** Problem statement **
Begin at the line that holds "This screenshot has height=410, width=760." and copy each line exactly until the data below ends, including that last line but no pictures.

Start of Records provided

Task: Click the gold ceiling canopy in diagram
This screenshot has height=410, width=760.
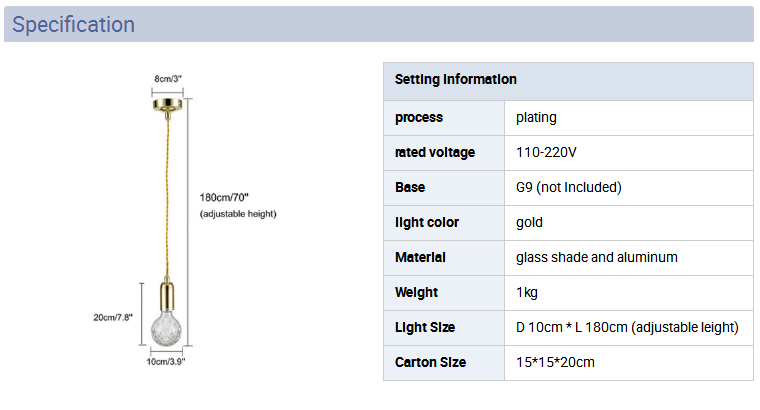Action: click(168, 105)
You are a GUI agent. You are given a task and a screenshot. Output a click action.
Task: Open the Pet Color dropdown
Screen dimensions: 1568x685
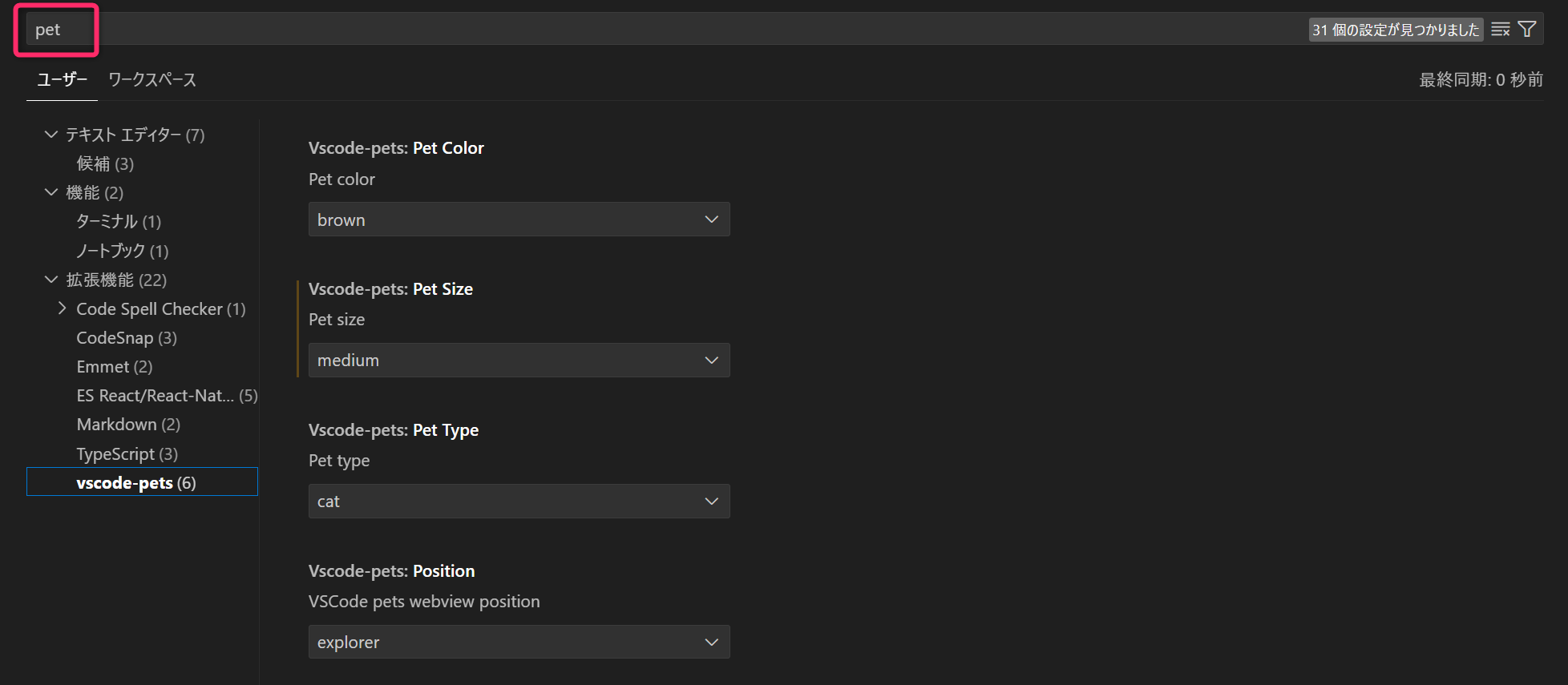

End of Records provided

** Solution to the exercise **
This screenshot has height=410, width=760.
Action: click(168, 105)
You are a GUI agent. You are given a task and a screenshot. Output a click action.
Task: Open the Pet Color dropdown
Screen dimensions: 1568x685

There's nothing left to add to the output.